<<<<

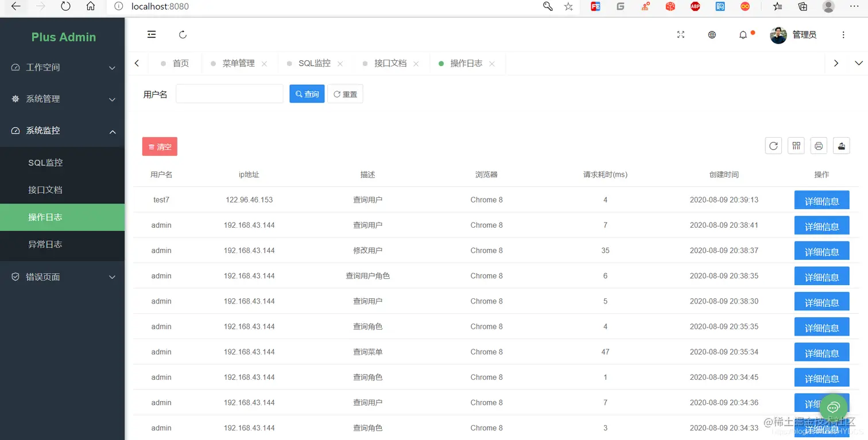
Task: Click the admin avatar profile picture
Action: (778, 34)
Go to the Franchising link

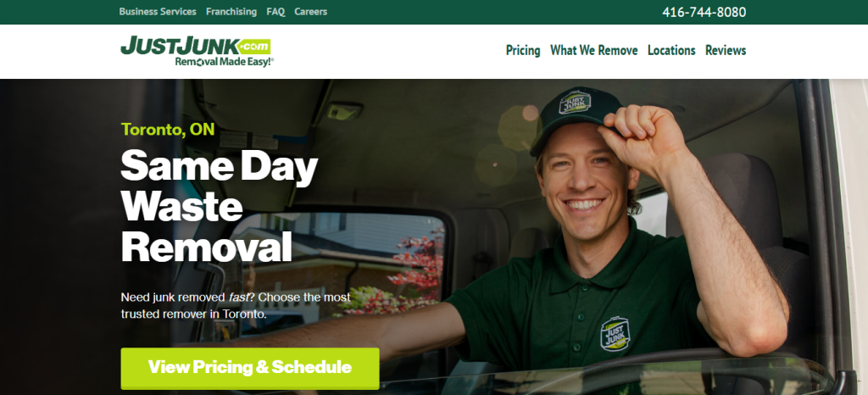coord(231,12)
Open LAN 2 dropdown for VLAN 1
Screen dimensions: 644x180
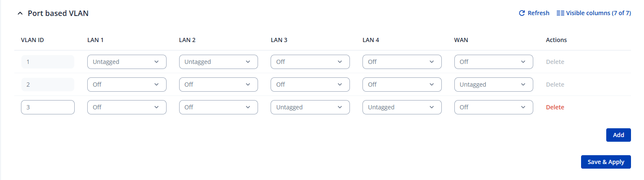click(x=218, y=62)
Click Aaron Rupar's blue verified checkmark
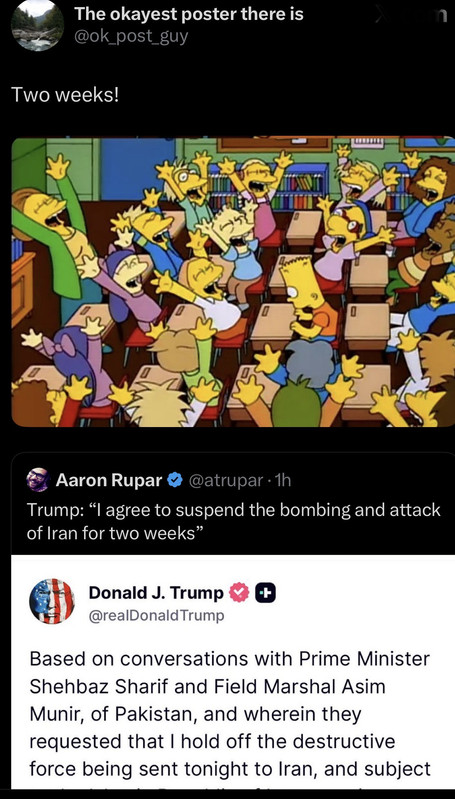The image size is (455, 799). tap(175, 480)
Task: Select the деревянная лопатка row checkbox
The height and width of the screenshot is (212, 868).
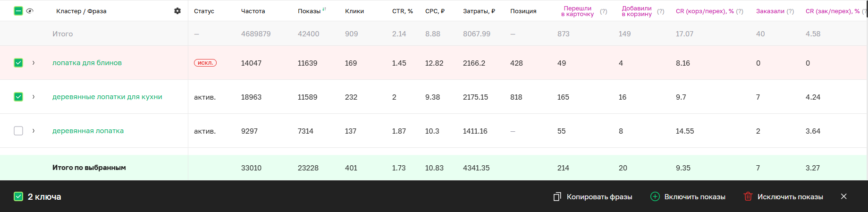Action: click(18, 131)
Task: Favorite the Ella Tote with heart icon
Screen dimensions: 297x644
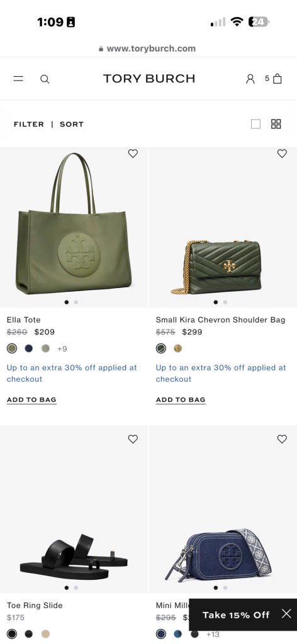Action: point(133,153)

>>>>

Goal of the exercise ->
Copy nothing but the lines from the one containing "Screen dimensions: 644x180" through the last line of the listing above, transcribed exactly and with no pictures.

Answer space ->
Screen dimensions: 644x180
click(x=218, y=62)
Click Aaron Rupar's blue verified checkmark
The image size is (455, 799). tap(175, 480)
Task: Select the деревянная лопатка row checkbox
The height and width of the screenshot is (212, 868).
Action: click(18, 131)
Task: Favorite the Ella Tote with heart icon
Screen dimensions: 297x644
Action: point(133,153)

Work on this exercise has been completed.